# [REQUIREMENT]
The records sit below. Return every line in them that holds the word "screenshot".

# [EXTRACTED RECORDS]
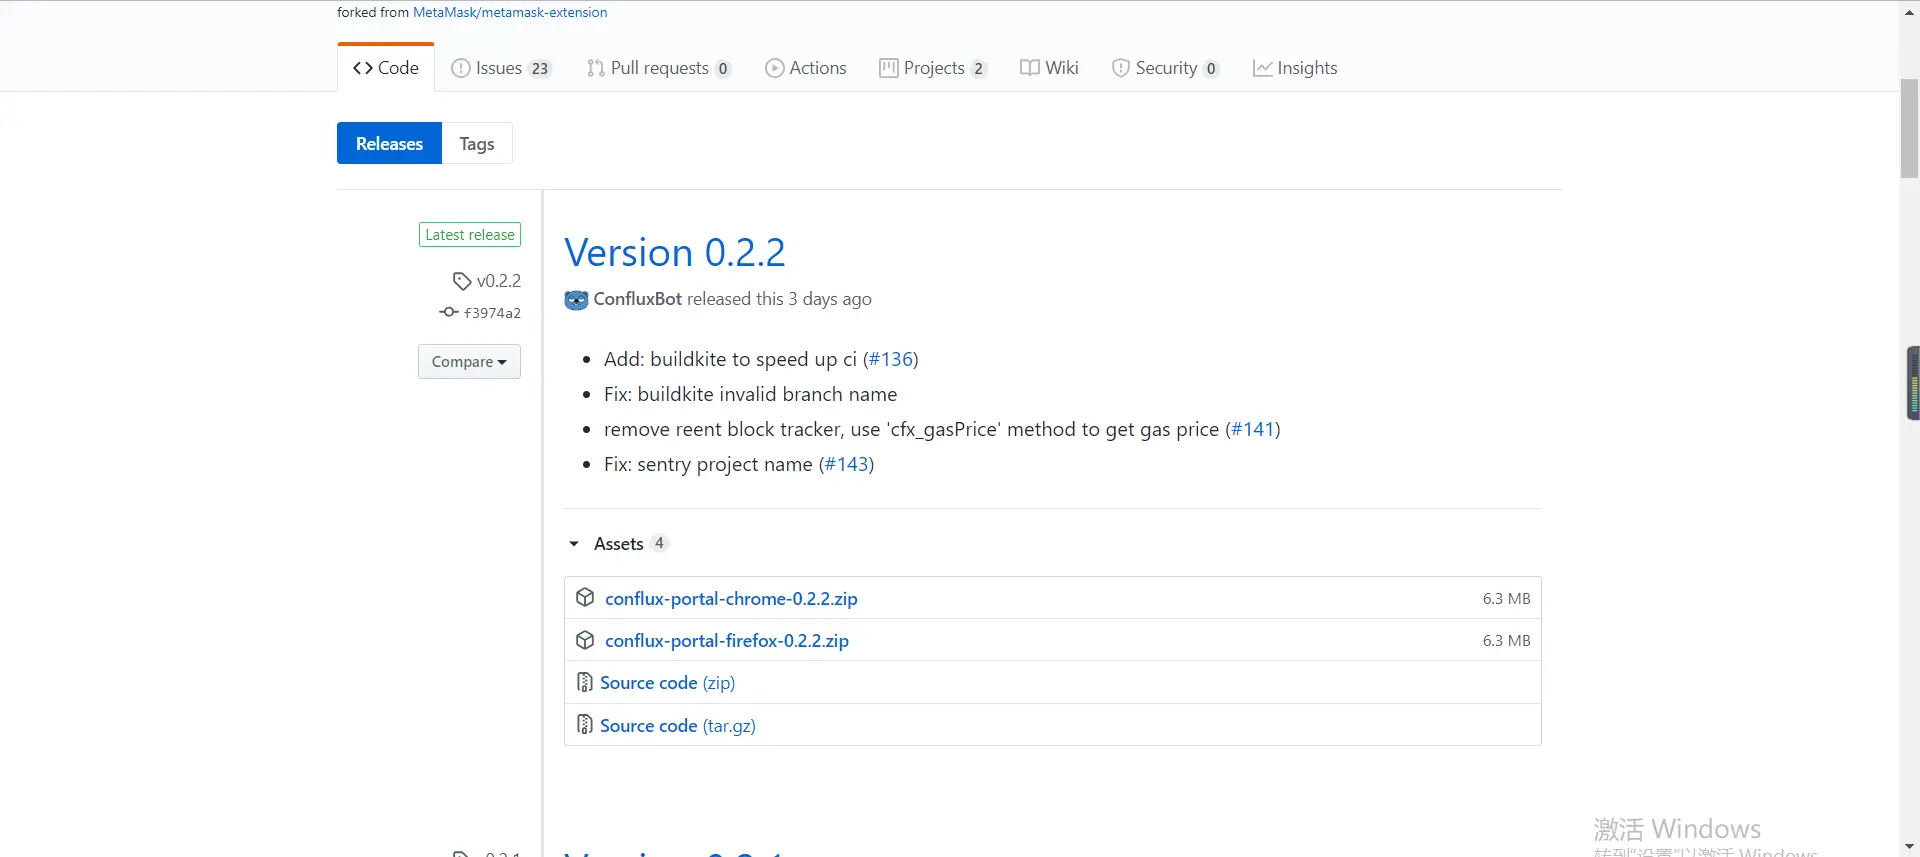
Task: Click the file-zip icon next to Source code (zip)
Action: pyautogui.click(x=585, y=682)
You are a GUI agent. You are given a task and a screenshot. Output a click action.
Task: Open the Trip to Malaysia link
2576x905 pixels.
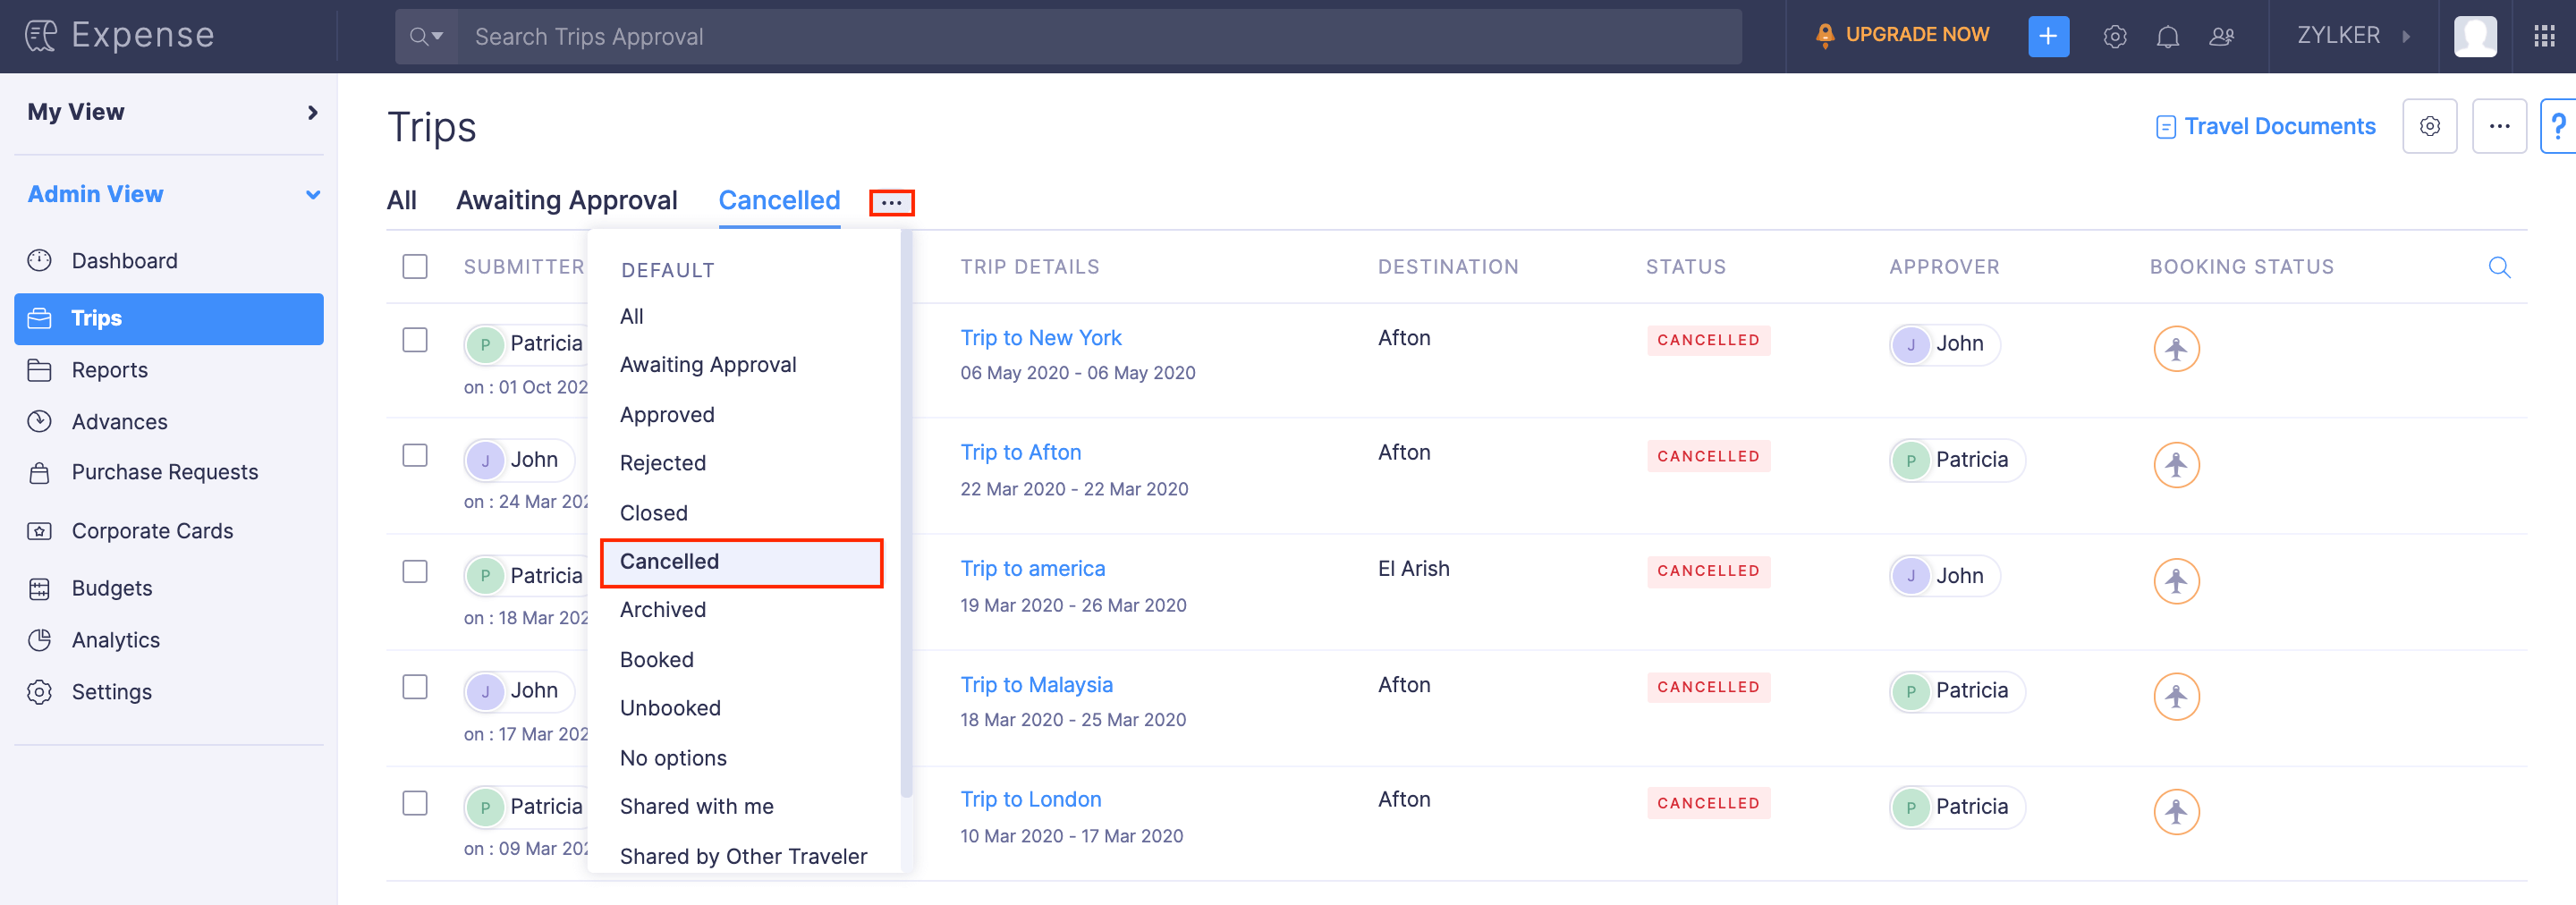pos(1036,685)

* * *

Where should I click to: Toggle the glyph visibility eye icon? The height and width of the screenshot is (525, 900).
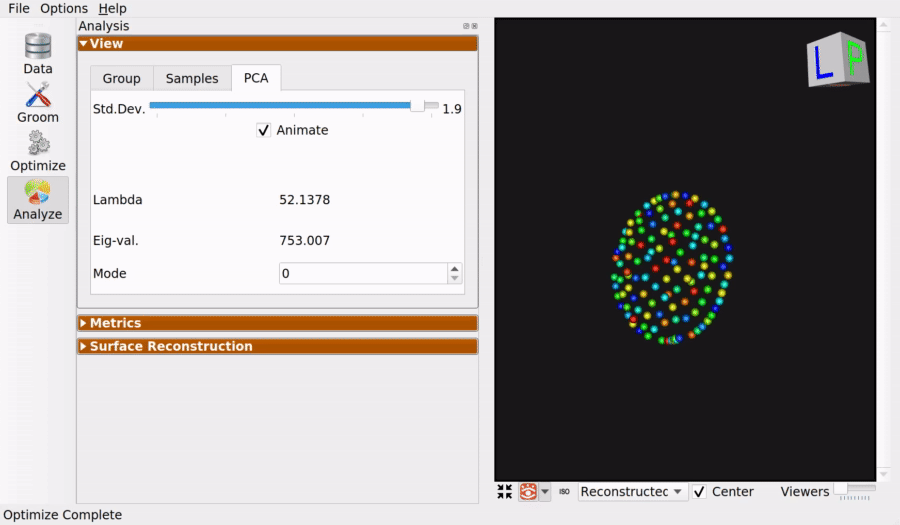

# [EXERCISE SOLUTION]
You are a GUI agent. You are given a task and a screenshot. Output a click action.
Where should I click to: Toggle the glyph visibility eye icon? The height and width of the screenshot is (525, 900).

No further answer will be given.